O grupo havia se dividido porque a aeronave não comportava todos ao mesmo tempo. Rocio Cubillos, de 59 anos, a filha Wendy, de 37, e a neta Sofia, de 17, embarcaram no primeiro voo panorâmico com destino ao Cristo Redentor, decolando do Aeroporto de Jacarepaguá por volta das 11h deste sábado (8). O restante da família aguardava no aeroporto para embarcar na viagem seguinte.
Família soube da tragédia pela internet
Com a demora no retorno da aeronave, o grupo começou a estranhar a situação. Segundo Victor, ninguém os procurou para comunicar o que havia acontecido. “Descobriram pela internet que o helicóptero havia caído”, relatou.
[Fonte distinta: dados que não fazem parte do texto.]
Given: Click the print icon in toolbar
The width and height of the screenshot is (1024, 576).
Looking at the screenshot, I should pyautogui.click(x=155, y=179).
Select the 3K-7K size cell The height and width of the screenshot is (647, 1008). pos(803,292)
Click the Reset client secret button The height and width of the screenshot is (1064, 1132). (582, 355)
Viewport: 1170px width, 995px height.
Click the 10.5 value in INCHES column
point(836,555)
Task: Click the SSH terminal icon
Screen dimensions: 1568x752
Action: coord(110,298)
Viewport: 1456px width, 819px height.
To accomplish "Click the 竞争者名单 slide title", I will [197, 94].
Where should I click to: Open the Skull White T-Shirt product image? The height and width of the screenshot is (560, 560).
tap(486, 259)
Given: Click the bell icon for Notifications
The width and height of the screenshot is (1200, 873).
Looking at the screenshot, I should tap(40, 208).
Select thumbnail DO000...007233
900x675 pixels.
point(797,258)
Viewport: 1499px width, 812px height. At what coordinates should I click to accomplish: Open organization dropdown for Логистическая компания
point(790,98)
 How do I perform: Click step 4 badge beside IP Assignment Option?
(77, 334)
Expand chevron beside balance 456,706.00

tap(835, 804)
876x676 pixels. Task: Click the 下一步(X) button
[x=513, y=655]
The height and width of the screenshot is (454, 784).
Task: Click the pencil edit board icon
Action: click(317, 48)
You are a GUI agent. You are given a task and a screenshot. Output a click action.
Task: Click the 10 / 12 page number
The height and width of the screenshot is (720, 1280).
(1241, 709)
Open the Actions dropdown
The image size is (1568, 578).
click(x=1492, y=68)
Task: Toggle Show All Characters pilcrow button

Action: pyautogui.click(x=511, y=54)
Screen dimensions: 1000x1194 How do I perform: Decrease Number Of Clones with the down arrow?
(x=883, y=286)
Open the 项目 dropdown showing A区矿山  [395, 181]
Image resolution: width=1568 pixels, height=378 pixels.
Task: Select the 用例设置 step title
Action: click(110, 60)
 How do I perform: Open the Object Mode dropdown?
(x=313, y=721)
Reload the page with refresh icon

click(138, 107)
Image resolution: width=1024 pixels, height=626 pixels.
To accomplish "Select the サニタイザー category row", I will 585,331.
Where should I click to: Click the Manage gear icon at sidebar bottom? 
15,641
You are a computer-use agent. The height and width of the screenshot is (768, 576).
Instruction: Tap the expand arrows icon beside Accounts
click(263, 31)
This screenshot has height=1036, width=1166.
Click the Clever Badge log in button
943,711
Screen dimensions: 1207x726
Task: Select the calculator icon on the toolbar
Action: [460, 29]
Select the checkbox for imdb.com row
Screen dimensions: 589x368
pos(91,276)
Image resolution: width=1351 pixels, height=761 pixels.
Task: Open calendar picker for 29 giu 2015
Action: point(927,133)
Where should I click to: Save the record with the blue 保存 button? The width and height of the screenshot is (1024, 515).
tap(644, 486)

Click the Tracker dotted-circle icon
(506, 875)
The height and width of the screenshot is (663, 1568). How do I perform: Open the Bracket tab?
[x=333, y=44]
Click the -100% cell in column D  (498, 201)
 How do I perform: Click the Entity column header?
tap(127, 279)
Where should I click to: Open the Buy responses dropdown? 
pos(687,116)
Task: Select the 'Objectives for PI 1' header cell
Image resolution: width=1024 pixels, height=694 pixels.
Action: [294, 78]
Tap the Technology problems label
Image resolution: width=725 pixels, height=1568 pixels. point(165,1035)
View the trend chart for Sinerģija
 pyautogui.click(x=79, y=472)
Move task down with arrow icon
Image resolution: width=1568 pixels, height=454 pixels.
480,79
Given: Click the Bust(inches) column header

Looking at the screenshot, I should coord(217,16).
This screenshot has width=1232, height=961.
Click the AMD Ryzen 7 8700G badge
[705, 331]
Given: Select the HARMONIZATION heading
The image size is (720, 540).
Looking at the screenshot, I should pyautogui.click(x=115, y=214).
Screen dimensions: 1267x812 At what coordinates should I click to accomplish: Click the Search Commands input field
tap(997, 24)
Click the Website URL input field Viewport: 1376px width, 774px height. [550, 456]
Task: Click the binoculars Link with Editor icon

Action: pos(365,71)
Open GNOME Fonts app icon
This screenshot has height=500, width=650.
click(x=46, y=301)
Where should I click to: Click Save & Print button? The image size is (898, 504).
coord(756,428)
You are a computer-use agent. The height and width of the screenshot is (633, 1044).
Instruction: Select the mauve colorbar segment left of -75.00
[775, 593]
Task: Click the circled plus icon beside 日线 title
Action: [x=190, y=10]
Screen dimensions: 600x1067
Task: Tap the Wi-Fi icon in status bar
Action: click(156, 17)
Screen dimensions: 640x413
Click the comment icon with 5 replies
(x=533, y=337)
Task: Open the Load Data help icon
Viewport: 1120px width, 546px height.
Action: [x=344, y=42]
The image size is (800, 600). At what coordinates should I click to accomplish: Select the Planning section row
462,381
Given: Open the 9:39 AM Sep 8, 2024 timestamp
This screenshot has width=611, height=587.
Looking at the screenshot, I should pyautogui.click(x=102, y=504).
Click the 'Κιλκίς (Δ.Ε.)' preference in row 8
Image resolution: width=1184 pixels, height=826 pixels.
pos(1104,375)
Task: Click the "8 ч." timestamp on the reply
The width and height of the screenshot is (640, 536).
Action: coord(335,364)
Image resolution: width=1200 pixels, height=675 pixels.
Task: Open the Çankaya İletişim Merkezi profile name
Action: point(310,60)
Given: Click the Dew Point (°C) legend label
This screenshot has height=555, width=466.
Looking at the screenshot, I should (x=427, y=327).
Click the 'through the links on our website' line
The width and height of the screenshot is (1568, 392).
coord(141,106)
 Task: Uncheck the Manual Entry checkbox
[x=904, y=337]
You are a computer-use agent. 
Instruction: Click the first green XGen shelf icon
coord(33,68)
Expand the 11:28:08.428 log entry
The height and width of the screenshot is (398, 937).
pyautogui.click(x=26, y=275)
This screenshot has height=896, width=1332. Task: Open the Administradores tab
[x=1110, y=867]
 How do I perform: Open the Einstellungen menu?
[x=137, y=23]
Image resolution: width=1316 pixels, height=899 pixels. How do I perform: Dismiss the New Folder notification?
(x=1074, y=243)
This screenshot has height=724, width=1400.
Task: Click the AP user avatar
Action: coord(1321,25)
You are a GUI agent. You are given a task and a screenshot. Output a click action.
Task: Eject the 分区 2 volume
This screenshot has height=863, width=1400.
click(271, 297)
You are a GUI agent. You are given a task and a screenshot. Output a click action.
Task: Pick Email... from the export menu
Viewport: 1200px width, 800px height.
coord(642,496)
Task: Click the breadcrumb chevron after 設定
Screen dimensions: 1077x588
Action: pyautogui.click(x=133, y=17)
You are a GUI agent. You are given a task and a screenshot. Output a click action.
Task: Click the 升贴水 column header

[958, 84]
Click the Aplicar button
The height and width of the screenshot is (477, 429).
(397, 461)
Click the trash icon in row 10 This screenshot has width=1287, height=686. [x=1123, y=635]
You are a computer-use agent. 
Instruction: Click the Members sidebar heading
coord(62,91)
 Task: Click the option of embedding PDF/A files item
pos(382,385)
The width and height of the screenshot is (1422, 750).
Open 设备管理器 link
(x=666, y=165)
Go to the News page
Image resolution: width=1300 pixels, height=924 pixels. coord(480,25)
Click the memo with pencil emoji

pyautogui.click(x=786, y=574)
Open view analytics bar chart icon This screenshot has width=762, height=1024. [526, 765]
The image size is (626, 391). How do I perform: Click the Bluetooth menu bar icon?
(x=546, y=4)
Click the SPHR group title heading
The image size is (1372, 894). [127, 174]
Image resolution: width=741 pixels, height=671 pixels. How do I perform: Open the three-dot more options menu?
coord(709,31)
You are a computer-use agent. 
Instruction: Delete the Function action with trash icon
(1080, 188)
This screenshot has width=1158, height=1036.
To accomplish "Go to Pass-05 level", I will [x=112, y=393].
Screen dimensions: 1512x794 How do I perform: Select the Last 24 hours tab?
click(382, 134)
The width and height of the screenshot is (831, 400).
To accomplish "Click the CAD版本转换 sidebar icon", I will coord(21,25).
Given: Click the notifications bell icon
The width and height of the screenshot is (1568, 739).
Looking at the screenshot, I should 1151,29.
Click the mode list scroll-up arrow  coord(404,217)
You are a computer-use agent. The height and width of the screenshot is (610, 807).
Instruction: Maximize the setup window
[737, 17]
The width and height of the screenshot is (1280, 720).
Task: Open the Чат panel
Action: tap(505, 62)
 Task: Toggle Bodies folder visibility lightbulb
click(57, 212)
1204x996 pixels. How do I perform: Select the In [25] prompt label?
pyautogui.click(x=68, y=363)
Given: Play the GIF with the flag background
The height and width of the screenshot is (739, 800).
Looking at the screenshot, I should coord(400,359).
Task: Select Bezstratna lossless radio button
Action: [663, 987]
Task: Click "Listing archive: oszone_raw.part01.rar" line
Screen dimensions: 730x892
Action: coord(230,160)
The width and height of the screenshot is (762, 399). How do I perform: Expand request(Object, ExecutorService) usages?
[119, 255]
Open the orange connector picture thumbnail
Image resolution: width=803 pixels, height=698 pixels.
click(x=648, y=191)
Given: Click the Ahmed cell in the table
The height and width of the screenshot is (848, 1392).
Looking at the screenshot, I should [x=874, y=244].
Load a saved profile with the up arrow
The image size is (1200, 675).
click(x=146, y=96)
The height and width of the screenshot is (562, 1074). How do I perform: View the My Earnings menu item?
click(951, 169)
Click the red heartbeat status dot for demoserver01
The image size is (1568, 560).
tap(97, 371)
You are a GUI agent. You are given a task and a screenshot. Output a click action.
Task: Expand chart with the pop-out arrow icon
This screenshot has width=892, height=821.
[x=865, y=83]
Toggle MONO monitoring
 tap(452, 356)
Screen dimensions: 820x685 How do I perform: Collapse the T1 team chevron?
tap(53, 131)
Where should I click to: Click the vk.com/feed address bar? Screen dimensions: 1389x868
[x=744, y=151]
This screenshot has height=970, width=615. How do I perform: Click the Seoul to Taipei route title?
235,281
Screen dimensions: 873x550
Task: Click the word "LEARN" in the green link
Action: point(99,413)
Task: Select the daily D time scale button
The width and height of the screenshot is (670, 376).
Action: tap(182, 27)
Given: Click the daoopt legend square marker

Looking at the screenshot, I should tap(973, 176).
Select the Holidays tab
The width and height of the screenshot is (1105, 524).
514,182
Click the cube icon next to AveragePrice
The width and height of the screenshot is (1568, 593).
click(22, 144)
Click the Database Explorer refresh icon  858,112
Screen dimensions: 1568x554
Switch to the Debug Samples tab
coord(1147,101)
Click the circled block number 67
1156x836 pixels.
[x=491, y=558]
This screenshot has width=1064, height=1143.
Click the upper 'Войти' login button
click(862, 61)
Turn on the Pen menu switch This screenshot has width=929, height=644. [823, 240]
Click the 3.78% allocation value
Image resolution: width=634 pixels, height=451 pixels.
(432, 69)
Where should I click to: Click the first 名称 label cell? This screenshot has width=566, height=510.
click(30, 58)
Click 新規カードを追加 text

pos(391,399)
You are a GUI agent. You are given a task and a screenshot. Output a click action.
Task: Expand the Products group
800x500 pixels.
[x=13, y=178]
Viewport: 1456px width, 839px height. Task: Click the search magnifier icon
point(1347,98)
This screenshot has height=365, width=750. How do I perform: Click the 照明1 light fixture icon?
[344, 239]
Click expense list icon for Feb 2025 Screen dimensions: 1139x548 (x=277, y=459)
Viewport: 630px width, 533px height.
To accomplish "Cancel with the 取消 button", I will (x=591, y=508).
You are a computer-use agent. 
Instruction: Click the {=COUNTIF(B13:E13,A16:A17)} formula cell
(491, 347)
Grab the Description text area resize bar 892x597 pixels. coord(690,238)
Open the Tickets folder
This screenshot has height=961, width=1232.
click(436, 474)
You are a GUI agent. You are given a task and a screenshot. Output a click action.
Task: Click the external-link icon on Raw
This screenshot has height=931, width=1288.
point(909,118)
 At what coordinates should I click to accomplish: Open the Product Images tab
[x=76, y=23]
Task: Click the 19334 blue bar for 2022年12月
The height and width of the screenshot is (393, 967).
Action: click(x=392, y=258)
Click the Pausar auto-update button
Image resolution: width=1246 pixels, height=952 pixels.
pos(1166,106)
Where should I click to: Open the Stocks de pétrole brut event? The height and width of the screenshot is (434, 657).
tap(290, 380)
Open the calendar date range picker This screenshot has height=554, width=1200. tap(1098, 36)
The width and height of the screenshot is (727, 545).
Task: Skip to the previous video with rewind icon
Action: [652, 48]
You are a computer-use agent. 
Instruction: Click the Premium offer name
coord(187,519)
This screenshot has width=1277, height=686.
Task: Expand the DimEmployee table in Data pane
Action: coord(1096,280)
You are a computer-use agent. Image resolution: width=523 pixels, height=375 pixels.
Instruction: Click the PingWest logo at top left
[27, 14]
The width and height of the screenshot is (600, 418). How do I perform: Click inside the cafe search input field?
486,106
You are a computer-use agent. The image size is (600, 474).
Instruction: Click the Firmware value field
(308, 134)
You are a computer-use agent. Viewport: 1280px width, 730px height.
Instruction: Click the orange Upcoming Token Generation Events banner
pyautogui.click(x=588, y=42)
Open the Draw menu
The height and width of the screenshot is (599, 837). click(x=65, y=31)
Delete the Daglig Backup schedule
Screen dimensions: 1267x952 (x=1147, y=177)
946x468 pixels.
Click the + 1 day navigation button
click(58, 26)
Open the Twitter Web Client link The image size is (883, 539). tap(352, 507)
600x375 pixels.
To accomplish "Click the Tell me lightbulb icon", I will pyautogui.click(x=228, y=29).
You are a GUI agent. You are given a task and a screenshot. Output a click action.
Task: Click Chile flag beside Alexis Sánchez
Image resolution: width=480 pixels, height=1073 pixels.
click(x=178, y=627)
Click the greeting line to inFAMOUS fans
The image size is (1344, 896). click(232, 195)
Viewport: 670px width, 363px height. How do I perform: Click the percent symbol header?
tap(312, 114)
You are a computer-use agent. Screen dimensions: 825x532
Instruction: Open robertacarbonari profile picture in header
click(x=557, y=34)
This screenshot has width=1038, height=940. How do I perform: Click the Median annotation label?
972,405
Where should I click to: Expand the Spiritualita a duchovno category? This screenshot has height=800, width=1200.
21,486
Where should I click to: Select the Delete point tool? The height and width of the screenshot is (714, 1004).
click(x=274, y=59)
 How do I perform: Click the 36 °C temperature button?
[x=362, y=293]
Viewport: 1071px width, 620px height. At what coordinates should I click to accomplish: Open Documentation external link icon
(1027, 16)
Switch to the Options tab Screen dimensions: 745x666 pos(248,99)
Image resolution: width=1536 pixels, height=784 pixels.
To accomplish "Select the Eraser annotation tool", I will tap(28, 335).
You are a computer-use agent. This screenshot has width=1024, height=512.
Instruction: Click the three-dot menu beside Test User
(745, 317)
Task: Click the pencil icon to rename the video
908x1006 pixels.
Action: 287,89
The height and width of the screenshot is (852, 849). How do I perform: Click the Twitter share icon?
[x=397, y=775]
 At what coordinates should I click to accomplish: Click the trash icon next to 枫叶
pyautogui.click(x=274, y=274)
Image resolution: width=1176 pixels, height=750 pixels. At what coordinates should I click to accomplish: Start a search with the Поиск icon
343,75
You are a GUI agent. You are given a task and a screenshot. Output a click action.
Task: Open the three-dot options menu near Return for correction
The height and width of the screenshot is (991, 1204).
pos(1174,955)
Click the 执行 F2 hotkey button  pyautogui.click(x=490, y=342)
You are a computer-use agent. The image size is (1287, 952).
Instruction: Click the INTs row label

O acidente ocorreu pouco depois da decolagem, quando o helicóptero caiu em área de mata fechada na Floresta da Tijuca, próximo à Vista Chinesa, na Zona Sul do Rio. Os destroços pegaram fogo. Além das três colombianas, o piloto Alessandro Rocha também morreu.
A família havia viajado ao Brasil para comemorar os 15 anos de Laura Manrique, filha de Victor, que faria o segundo voo com outros parentes e não estava na aeronave.